### WHAT IS REQUIRED
Find every line in the records below that contains the word "screenshot", and copy each such line.

### INPUT RECORDS
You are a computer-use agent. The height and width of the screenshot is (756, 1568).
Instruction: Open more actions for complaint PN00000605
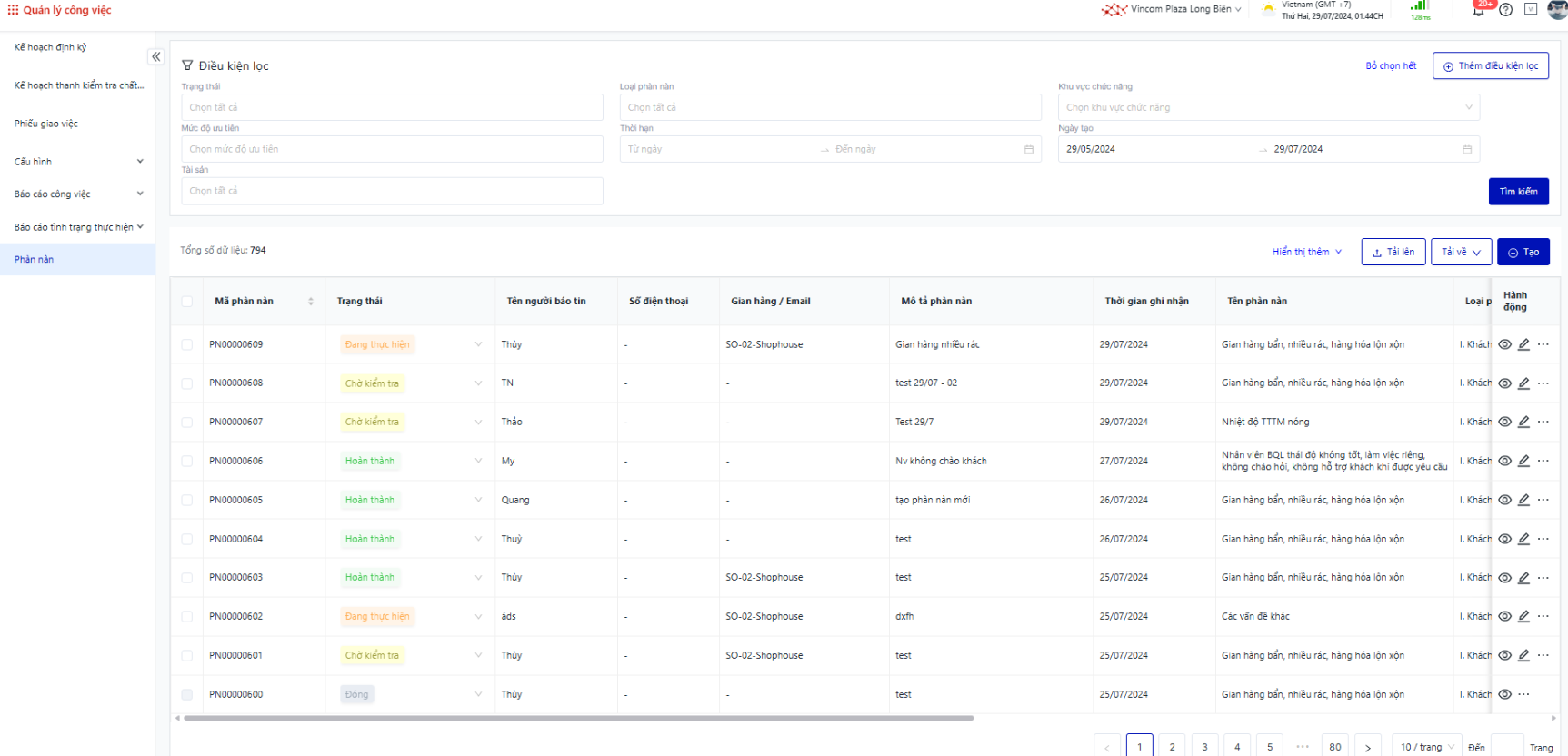click(x=1543, y=500)
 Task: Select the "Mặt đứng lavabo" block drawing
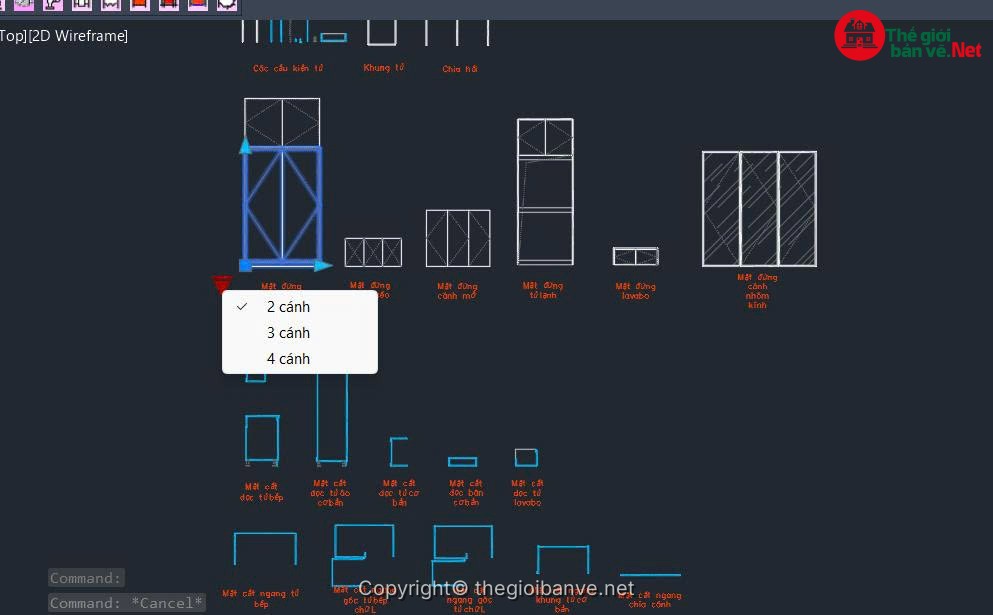(635, 256)
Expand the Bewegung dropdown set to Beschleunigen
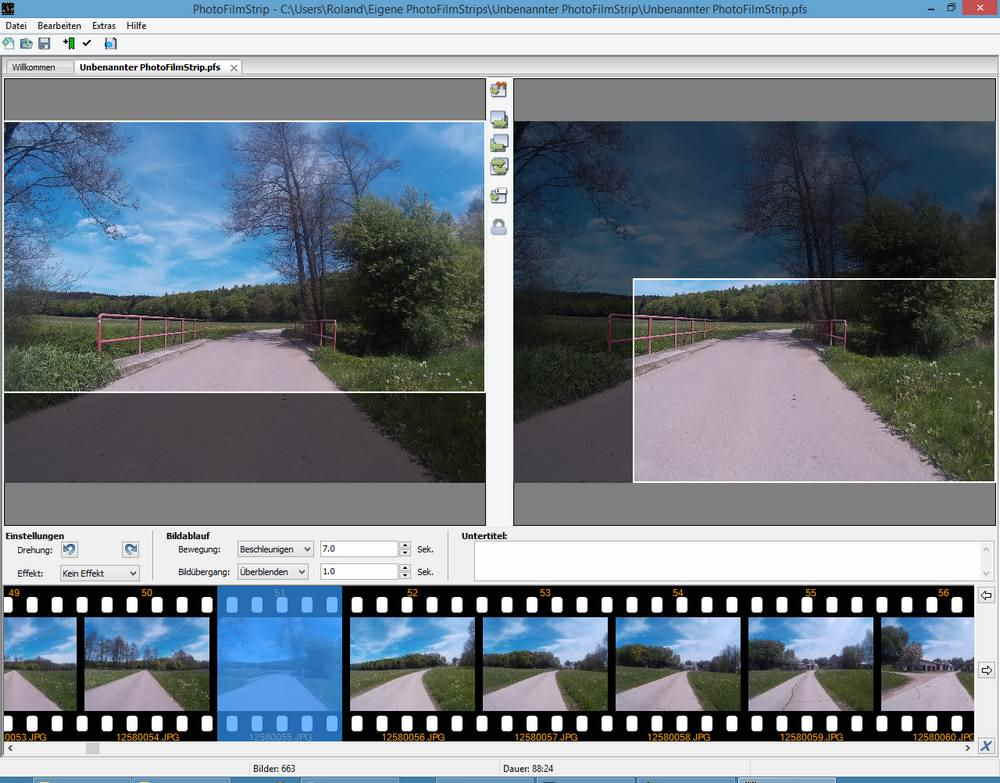 [275, 549]
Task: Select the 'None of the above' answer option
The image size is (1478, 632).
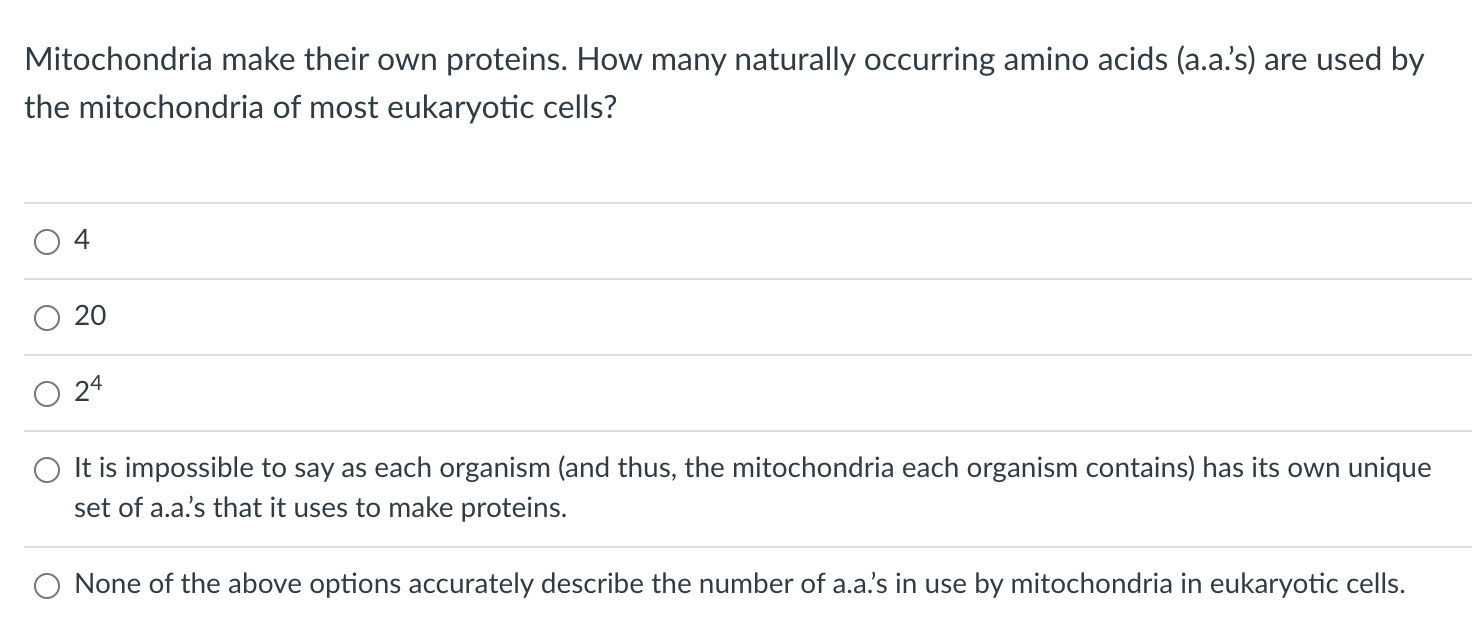Action: (x=46, y=584)
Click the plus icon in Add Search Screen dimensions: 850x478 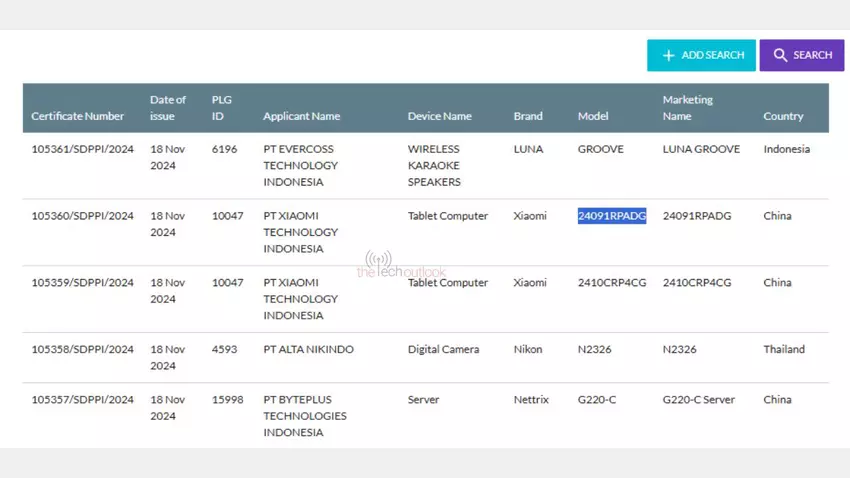(669, 55)
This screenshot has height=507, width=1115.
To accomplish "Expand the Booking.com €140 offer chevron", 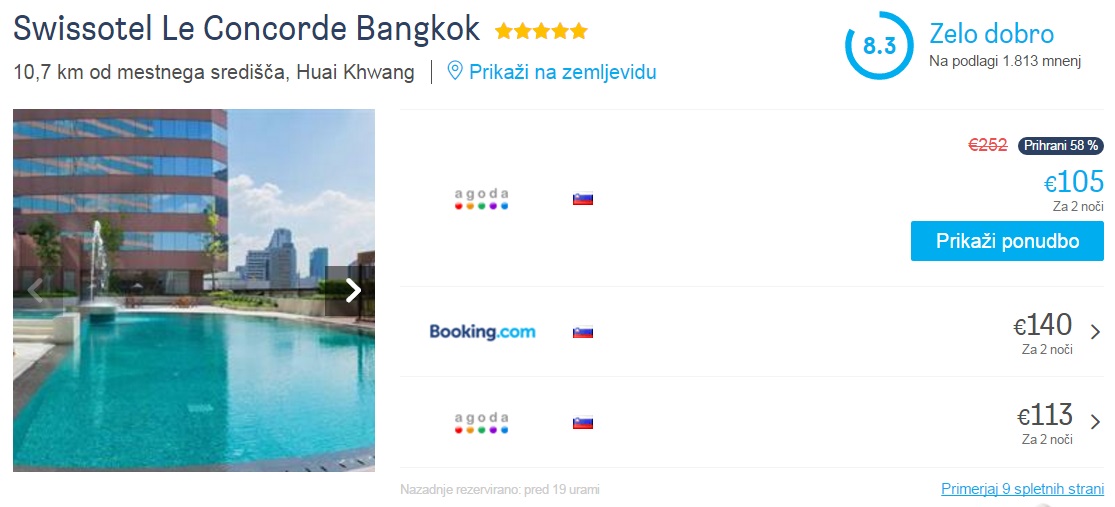I will (x=1095, y=332).
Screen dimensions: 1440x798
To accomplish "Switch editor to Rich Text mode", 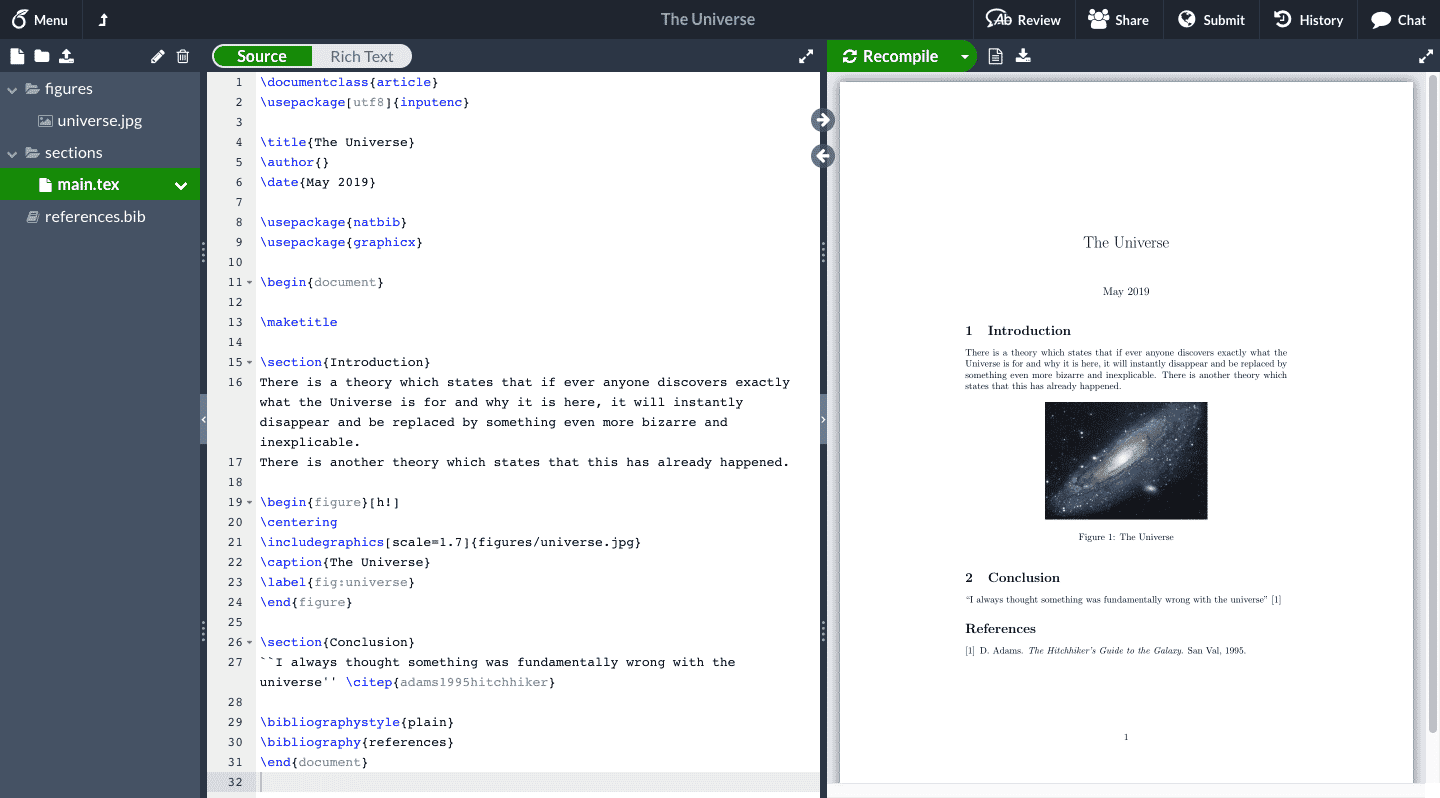I will pyautogui.click(x=362, y=56).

### SOLVED PROBLEM
You are a computer-use agent. The height and width of the screenshot is (756, 1568).
This screenshot has height=507, width=1115.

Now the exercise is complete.